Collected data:
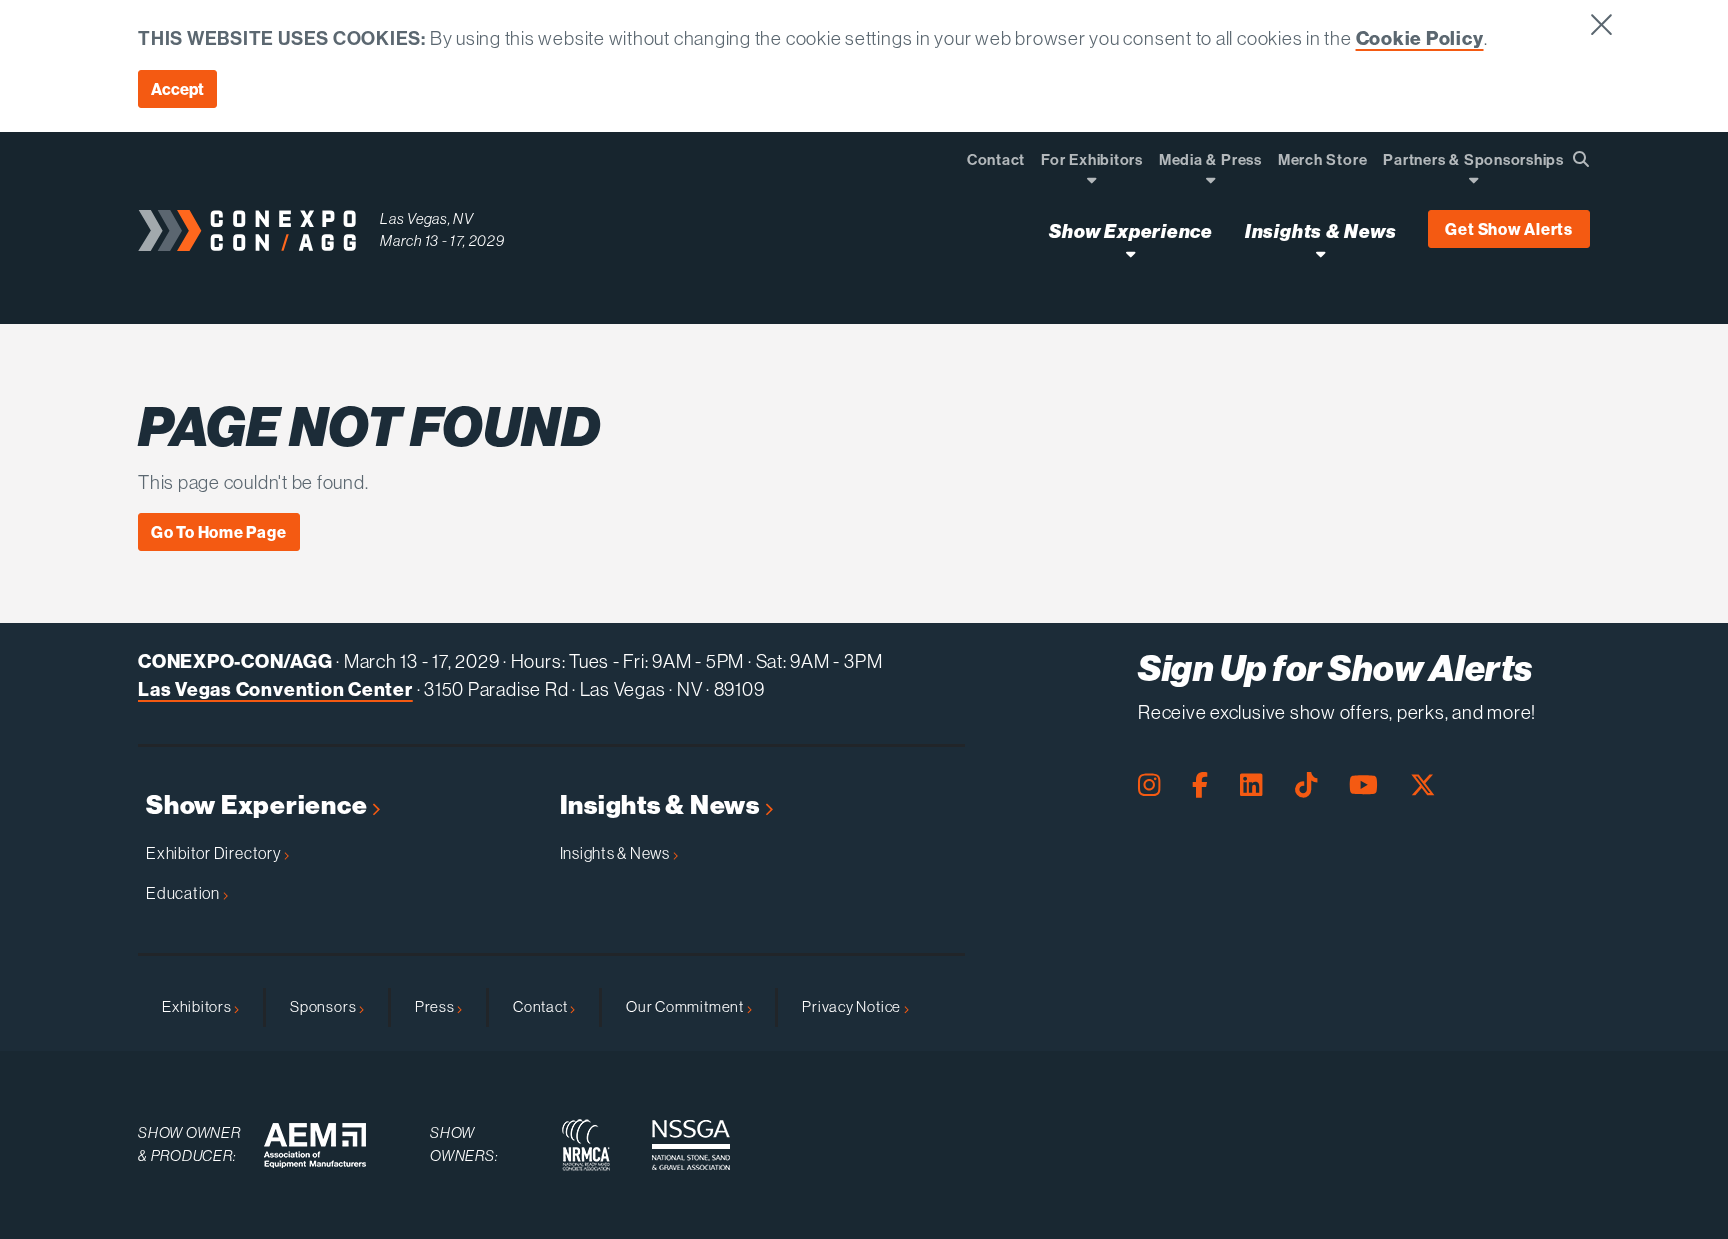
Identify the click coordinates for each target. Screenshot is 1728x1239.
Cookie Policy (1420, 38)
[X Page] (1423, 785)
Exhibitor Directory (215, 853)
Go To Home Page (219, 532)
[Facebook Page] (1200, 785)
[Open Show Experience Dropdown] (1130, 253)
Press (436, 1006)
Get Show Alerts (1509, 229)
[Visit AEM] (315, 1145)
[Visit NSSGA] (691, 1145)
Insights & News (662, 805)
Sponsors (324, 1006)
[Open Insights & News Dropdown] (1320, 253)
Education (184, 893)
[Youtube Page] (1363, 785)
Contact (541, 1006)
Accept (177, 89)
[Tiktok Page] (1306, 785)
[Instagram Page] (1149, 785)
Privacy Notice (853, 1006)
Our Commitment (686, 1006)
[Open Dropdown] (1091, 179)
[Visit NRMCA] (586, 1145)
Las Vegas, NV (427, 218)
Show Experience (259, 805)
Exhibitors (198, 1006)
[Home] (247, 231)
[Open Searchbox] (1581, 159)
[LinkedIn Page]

What is expected:
Would you report every line of the entries above containing the word "Page"?

Solved exercise:
[X Page] (1423, 785)
Go To Home Page (219, 532)
[Facebook Page] (1200, 785)
[Youtube Page] (1363, 785)
[Tiktok Page] (1306, 785)
[Instagram Page] (1149, 785)
[LinkedIn Page]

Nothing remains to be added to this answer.